TASK INSTRUCTIONS: Which lines below hold the word "purple"? Report each one.

Records from a data collection:
════

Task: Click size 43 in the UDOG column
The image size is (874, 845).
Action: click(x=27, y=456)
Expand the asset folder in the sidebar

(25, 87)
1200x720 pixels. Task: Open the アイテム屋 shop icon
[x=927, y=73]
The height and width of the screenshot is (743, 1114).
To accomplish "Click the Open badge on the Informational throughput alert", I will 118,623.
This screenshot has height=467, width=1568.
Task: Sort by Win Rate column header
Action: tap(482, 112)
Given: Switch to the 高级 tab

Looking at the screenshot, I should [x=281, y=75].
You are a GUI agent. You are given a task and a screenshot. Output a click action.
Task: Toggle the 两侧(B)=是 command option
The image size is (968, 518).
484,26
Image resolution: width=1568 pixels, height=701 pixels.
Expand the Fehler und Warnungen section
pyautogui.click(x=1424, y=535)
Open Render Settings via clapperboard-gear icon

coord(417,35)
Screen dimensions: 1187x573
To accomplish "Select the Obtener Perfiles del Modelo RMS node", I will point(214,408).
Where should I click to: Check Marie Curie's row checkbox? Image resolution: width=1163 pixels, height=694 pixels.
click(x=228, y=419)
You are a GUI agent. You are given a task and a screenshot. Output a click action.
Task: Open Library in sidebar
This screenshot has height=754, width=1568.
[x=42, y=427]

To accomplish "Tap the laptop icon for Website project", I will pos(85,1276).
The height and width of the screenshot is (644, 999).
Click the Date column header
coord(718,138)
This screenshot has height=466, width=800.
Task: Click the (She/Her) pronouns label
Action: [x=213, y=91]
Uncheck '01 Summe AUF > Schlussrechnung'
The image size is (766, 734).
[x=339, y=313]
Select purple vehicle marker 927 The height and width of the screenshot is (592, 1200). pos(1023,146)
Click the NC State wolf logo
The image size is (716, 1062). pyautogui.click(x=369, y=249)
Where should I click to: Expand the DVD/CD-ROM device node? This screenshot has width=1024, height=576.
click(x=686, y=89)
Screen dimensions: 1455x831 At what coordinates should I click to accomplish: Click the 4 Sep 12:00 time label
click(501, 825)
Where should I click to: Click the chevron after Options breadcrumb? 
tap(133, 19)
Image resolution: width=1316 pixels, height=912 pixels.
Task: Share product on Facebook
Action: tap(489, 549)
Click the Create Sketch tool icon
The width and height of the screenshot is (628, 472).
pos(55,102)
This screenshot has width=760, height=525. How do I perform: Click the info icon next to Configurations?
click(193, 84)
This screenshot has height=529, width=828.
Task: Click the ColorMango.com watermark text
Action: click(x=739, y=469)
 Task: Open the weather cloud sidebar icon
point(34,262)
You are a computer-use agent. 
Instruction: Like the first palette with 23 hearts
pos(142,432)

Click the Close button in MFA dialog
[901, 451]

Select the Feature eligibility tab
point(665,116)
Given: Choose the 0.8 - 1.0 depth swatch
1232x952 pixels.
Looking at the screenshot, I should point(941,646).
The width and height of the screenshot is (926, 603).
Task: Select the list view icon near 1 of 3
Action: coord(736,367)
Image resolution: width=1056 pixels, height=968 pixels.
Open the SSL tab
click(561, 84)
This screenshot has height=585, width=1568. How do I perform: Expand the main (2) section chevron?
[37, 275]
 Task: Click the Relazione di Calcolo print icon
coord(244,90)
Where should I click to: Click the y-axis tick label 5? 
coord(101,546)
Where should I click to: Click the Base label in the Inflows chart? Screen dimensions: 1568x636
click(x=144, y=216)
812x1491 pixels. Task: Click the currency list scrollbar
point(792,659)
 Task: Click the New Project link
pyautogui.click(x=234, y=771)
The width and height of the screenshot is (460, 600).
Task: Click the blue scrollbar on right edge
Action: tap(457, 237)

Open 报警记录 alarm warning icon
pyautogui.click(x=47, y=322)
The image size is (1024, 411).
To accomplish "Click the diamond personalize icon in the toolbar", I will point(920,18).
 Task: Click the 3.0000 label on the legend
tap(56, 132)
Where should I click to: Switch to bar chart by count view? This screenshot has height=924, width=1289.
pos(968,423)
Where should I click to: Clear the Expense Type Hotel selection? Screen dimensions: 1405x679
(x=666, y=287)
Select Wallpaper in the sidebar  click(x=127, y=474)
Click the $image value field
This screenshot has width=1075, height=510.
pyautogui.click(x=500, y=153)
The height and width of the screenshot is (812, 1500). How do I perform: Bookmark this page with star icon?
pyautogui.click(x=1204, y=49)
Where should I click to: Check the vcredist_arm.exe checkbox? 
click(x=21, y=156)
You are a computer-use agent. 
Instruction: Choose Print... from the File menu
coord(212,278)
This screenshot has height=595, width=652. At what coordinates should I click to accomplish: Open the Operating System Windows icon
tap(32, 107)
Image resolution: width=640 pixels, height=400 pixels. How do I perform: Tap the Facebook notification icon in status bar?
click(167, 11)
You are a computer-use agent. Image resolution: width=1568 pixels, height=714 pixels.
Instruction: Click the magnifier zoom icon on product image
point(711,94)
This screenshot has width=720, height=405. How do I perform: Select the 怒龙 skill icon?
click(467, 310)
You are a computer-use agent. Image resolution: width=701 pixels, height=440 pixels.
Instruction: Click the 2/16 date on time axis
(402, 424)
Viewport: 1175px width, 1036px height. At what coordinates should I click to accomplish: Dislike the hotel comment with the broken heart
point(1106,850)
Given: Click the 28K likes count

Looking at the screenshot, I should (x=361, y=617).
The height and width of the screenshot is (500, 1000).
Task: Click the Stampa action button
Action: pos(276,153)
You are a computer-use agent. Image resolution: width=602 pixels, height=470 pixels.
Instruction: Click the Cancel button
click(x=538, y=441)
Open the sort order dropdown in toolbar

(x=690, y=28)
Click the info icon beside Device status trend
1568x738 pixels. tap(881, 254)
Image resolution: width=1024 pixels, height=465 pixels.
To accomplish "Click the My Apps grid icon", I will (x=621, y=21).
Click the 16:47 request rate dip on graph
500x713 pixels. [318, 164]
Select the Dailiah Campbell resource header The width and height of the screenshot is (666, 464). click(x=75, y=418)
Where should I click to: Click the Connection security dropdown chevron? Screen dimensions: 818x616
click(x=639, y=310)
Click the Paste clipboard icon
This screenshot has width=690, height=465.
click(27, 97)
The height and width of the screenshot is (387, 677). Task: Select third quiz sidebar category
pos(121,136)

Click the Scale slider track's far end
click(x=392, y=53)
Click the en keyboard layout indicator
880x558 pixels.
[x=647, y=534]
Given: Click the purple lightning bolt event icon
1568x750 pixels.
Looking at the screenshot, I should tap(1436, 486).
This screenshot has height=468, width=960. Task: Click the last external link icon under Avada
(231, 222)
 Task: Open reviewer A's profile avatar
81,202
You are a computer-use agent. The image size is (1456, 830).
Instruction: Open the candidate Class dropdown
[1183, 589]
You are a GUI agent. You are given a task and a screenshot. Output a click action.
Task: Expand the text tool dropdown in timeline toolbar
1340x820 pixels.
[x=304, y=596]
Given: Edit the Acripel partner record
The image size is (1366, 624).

════

TASK ANSWER:
Select purple vehicle marker 927 The height and width of the screenshot is (592, 1200). pos(1023,146)
Given: Click the purple lightning bolt event icon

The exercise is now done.